At the tail end of 2013, Congress allowed emergency unemployment benefits for long-term unemployed workers to expire. A bill to restore these benefits is making its way through the Senate, but it faces an uncertain future in the House of Representatives. At the same time, the employment situation report released today shows that the labor force participation rate, or the share of the population that is employed or actively looking for employment, declined to 35-year low of 62.8 percent.
Some policymakers have argued that extending emergency unemployment benefits will harm unemployed workers, encouraging them to be dependent on the government and reducing their incentive or ability to find work. However, recent economic research on this topic finds the opposite to be generally true. As Congress debates whether to reinstate this program, they should be aware of recent research that shows extended unemployment benefits actually encourage workers to stay in the labor force and continue looking for work.
By looking at the differences in the extension of unemployment benefits among states, University of California, Berkeley economist Jesse Rothstein found that extended benefits keep long-term unemployed workers from dropping out of the labor force. This means that unemployment benefits give workers the added income boost that keeps them searching for a good job match.

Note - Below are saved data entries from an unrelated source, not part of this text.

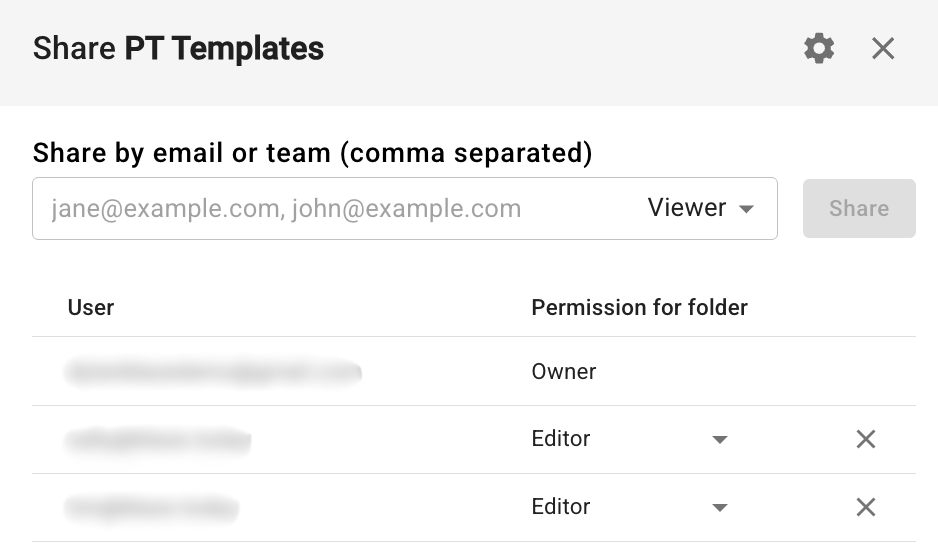The image size is (938, 552).
Task: Expand the bottom row's Editor permission text
Action: pyautogui.click(x=561, y=507)
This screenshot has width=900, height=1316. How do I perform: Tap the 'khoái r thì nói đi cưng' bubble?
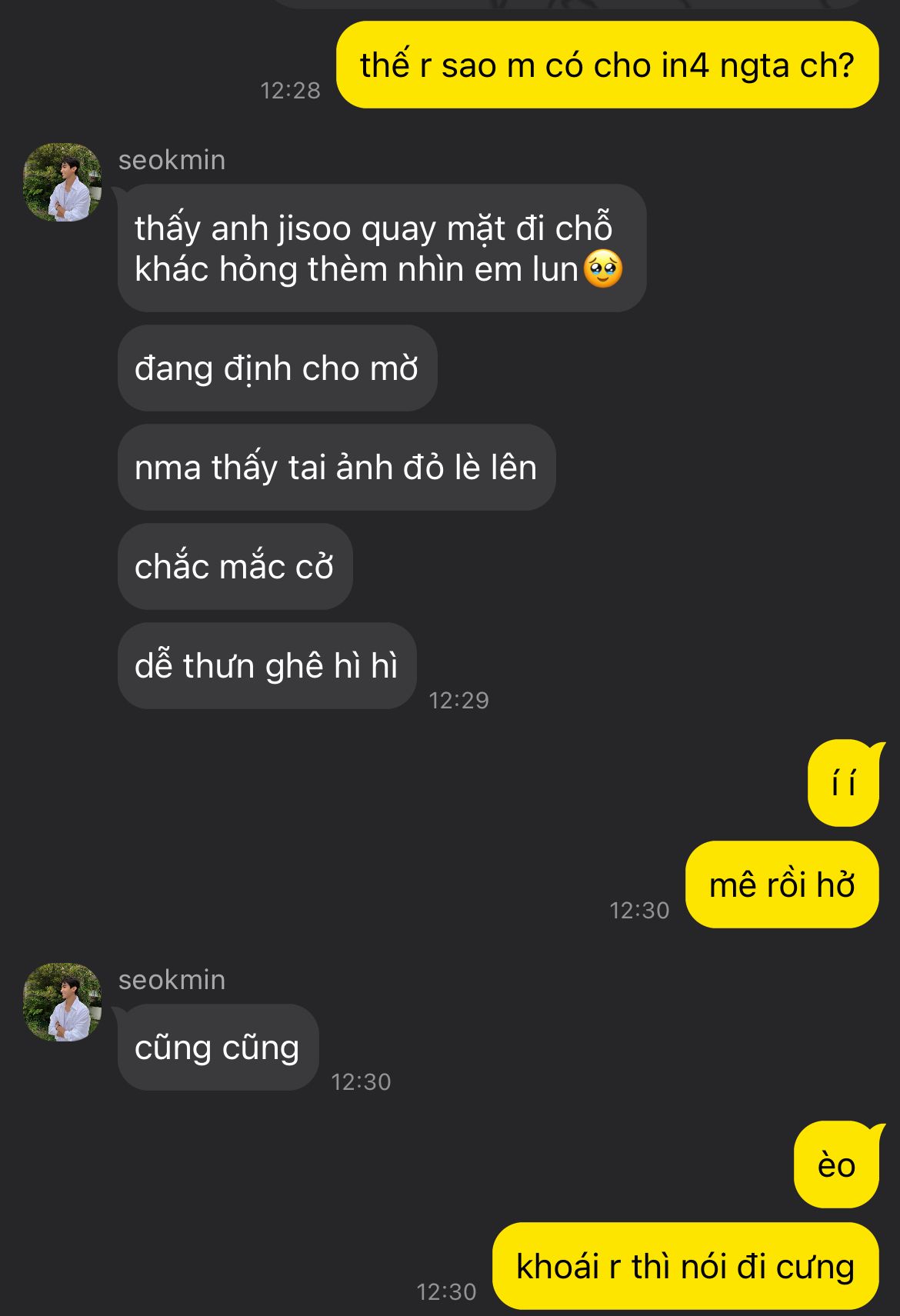(685, 1267)
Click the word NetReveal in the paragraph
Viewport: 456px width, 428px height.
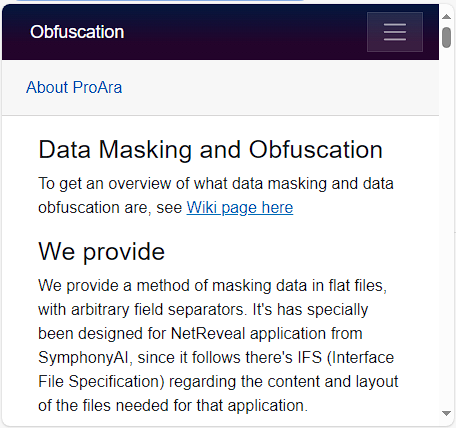click(x=208, y=333)
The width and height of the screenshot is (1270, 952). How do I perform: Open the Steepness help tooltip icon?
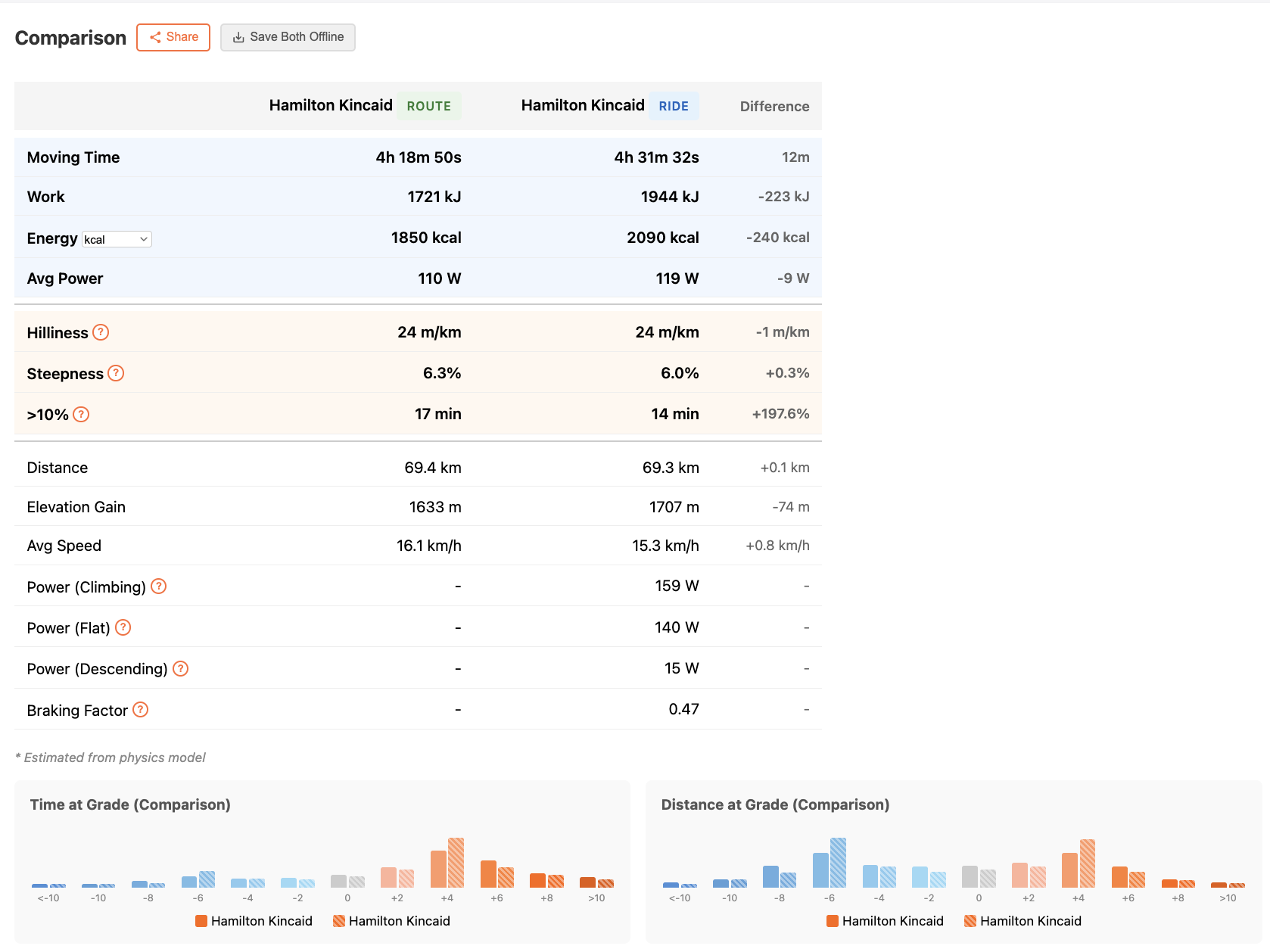116,373
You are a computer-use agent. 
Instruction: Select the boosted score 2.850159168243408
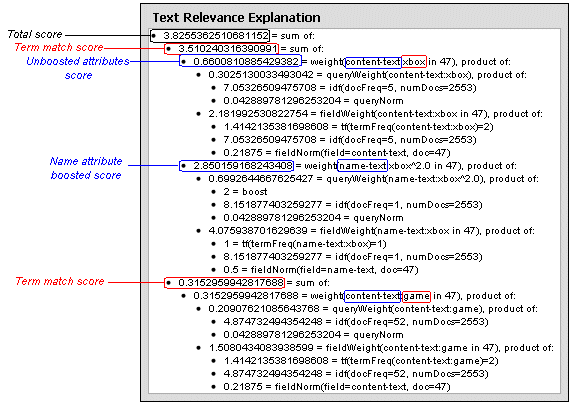[x=236, y=166]

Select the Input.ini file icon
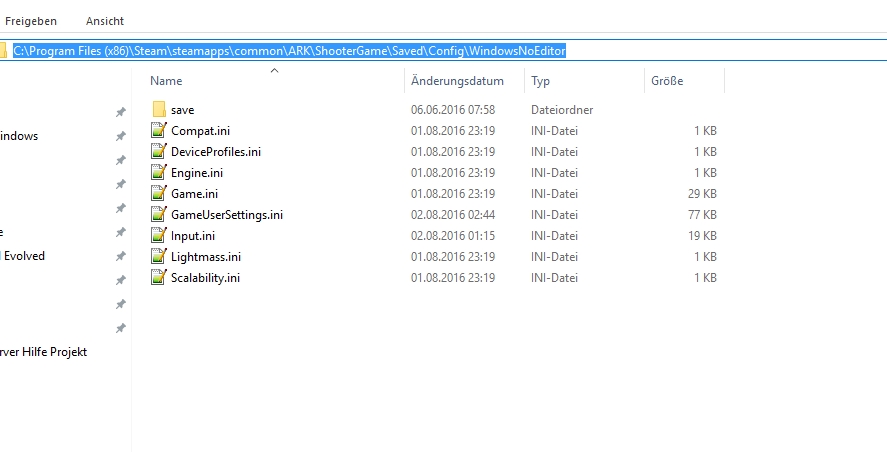(159, 235)
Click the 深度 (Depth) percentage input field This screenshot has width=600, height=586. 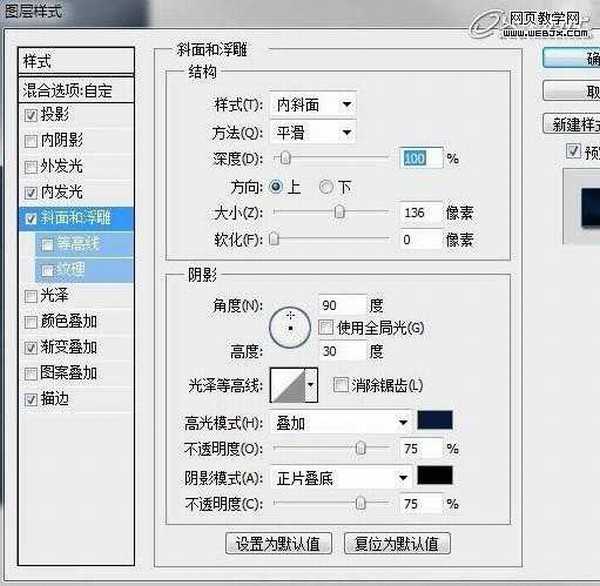point(420,158)
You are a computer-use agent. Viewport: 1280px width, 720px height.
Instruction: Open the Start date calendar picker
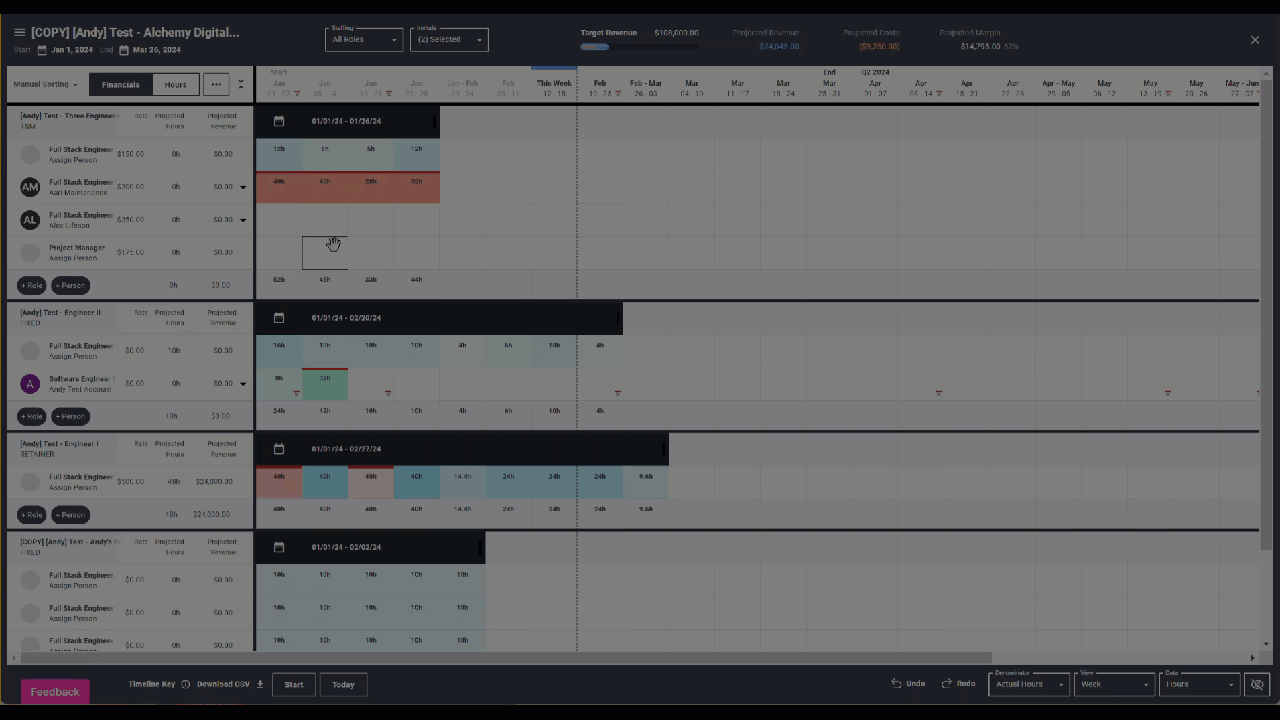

However, because unemployment benefits keep unemployed workers in the labor supply, this means that the share of workers without a job in the labor force is larger than if those workers simply dropped out. According to Rothstein’s calculations, because unemployment insurance benefits kept people searching for work, it led to an increase in the unemployment rate of 0.2 percentage points from 2007 to 2009. That is not at all a bad thing – it’s an indication that the bulk of people receiving long-term unemployment benefits are continuing to look for work instead of giving up hope of finding employment.
More recent research from economists at Princeton University and the Federal Reserve Bank of San Francisco found similar results: extended UI benefits help keep workers attached to the labor force and looking for work.
These findings have clear implications for policymakers. As Rothstein wrote in his paper:
The evidence here thus supports the view that optimal UI program design would tie benefit durations to labor market conditions, to give those who have lost their jobs realistic chances of finding new employment before their benefits expire.
Members of Congress won’t be doing the long-term unemployed any favors by failing to extend unemployment benefits. Inaction would reduce some people’s incentive to find work, relegate millions of workers to poverty, and rob our economy of potential sources of growth.
Nick Bunker is a Research Associate at the Washington Center for Equitable Growth.